A BETTER WAY TO TREAT IMMIGRANTS
Best practices in high-skilled immigration policy can be witnessed in Canada. The government has consistently promoted Canada as a destination for immigrants and prides itself on having a fairly open and straightforward immigration process. In 2010, Canada welcomed 280,636 immigrants while the U.S. accepted 1,042,625 -- on a per capita basis less than one-half of the Canadian figure. Under the Canadian immigration system there are three categories: economic, family reunification and refugee. The economic class is based upon a detailed points system that calculates relevant skills. Canada, with a population one-tenth that of the U.S., accepted 186,913 "economic immigrants" in 2010, accounting for 66.7 percent of its total. These immigrants unquestionably contribute to economic growth, job creation and increased demand for housing. In contrast, the U.S. currently caps employment-based visas, including those with extraordinary skills, professionals holding advanced degrees, skilled workers and professionals, special immigrants (e.g. religious workers), and investors, at 140,000, or just 13.4 percent of all immigrants.

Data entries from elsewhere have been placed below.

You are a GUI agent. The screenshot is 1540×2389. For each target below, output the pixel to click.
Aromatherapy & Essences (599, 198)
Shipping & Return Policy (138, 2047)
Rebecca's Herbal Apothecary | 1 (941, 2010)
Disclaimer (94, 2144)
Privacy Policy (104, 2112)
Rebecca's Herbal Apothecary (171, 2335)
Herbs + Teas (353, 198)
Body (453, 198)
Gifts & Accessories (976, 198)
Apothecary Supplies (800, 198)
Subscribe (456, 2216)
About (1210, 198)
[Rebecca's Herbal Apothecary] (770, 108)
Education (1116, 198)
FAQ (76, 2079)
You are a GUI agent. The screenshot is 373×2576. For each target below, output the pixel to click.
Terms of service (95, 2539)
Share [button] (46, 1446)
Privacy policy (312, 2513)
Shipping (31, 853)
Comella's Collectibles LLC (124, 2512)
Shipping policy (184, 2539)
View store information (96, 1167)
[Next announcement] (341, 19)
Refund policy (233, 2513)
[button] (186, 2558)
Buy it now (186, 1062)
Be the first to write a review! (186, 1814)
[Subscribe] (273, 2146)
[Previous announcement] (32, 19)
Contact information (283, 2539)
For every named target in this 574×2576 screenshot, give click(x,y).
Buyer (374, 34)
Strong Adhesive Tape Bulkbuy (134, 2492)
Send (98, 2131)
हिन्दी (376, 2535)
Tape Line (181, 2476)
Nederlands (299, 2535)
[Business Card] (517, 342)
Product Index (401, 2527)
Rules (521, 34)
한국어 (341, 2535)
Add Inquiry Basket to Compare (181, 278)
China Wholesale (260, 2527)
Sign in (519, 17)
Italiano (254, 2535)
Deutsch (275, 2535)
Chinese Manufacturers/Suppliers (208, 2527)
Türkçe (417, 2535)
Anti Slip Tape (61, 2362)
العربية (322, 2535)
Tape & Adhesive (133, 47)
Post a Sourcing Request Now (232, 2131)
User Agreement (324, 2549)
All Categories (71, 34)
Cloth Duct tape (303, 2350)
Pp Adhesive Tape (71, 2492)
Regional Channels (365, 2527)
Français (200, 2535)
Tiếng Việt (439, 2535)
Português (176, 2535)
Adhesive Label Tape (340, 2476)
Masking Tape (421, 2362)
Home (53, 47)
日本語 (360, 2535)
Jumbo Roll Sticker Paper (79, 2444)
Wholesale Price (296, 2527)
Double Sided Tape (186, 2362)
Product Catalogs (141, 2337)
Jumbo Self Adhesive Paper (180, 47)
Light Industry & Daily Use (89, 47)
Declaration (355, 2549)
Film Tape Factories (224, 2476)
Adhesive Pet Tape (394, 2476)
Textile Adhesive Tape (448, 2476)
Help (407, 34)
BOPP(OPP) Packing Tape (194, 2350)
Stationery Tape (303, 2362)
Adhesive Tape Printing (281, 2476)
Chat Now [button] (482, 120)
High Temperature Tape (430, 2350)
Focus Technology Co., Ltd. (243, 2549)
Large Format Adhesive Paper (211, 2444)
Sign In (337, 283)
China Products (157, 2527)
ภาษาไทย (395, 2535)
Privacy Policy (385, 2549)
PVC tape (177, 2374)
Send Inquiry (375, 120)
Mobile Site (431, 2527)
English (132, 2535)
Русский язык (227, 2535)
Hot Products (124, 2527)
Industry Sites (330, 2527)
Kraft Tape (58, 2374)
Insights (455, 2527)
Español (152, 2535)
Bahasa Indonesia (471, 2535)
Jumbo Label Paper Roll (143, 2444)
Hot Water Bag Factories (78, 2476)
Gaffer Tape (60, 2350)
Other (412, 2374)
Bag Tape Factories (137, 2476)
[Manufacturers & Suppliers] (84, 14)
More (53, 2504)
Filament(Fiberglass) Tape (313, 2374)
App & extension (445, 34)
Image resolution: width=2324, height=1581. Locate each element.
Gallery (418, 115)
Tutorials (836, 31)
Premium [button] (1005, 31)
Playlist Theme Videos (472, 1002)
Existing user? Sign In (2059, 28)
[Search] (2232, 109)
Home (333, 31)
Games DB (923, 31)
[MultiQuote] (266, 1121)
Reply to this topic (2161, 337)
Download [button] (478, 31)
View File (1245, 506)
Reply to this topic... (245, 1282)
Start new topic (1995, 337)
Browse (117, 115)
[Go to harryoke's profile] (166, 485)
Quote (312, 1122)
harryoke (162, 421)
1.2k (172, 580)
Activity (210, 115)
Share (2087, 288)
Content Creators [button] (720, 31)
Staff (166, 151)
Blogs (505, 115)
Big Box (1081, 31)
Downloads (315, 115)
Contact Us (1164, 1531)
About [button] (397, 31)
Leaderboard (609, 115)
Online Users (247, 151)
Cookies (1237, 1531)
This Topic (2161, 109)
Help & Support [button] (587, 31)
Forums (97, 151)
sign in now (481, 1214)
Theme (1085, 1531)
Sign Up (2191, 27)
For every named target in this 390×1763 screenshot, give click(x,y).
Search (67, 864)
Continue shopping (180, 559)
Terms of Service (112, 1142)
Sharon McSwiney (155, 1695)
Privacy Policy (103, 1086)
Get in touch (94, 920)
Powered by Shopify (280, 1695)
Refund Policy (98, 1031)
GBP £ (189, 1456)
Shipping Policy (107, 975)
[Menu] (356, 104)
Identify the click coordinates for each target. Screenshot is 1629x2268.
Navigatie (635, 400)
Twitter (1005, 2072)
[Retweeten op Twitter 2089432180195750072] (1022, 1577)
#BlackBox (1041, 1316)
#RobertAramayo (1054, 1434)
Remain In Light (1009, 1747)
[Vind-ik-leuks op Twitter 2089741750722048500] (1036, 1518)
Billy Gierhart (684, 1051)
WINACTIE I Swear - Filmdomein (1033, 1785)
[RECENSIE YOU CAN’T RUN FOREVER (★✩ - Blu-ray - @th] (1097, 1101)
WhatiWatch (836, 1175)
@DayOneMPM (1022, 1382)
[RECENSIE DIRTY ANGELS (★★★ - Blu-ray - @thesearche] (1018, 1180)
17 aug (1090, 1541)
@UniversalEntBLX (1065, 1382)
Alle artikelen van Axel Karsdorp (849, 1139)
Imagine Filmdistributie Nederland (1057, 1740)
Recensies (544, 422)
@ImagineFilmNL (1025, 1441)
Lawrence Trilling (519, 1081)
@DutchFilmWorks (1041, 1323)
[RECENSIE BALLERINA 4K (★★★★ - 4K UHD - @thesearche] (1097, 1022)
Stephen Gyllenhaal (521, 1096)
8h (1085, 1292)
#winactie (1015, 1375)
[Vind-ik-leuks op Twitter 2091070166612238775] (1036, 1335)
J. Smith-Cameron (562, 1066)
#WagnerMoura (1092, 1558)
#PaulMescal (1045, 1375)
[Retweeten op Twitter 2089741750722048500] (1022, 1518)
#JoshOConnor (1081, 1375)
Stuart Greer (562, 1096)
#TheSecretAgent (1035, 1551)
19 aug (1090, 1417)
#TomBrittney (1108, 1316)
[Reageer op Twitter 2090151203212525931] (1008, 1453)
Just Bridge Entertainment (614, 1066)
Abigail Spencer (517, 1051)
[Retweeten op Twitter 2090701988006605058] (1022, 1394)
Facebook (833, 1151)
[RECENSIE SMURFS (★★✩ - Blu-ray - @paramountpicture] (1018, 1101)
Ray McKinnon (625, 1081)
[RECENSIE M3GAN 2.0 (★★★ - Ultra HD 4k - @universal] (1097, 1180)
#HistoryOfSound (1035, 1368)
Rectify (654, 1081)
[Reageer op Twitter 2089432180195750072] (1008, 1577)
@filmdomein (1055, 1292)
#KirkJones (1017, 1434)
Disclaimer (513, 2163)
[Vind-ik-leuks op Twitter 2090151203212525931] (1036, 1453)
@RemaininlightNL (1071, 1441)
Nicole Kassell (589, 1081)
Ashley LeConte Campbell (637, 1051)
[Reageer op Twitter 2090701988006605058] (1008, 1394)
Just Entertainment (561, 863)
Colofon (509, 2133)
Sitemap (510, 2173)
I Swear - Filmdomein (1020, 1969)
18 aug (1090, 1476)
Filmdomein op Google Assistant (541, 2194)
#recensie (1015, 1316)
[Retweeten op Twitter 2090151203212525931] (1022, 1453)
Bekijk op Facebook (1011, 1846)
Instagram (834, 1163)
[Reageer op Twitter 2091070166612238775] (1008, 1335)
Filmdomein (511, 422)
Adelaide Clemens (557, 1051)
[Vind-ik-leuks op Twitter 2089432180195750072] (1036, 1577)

Toronto alone absorbs approximately 100,000 immigrants per year, the vast majority high-skilled (or members of Richard Florida's Creative Class) under the economic category and has transformed its economy. In addition, Canada is home to 981,137 temporary foreign residents, the majority of whom are either foreign workers or foreign students. Temporary foreign residents can apply for permanent residency in Canada under the "experience class."
A BETTER WAY TO INVEST IN RESEARCH
Innovation, along with entrepreneurship, involves a lengthy process of research and development, one that inevitably entails risk for firms and industries. There are three main categories of risk: regulatory, innovation and monetary. My research and others' shows that lucrative reward systems and regulatory structures directly influence the level of R&D activities. Tax credits are one way to effectively reduce the risks inherent in conducting R&D.
Some readers will be surprised to learn that France has the most generous tax incentives for R&D among the OECD countries. The government is continually expanding the scope of the tax credit, and the amount of funding available nearly doubled between 2006 and 2008. A company can receive up to 50 percent of its R&D costs the first year; 40 percent is covered the second and 30 percent in the third. There is a mechanism that allows funding to be "fast-tracked" for small- and medium-size enterprises, and in most cases, the waiting period for approval is only three months. Lastly, the tax credit is either deducted from the annual corporate tax or reimbursed after three years, providing greater flexibility. The tax subsidy rate per $1 of R&D in France averages 43 cents, while in the U.S. it is a paltry 7 cents.
Finland serves as another example of using policy solutions to transform its economy from resource-based to knowledge-based through consistently increasing gross expenditure on R&D. Simultaneously it has also pursued international scientific collaboration, university/industry partnerships, and enhanced venture capital availability. On a per capita basis, Finland now claims double the OECD average of patent output.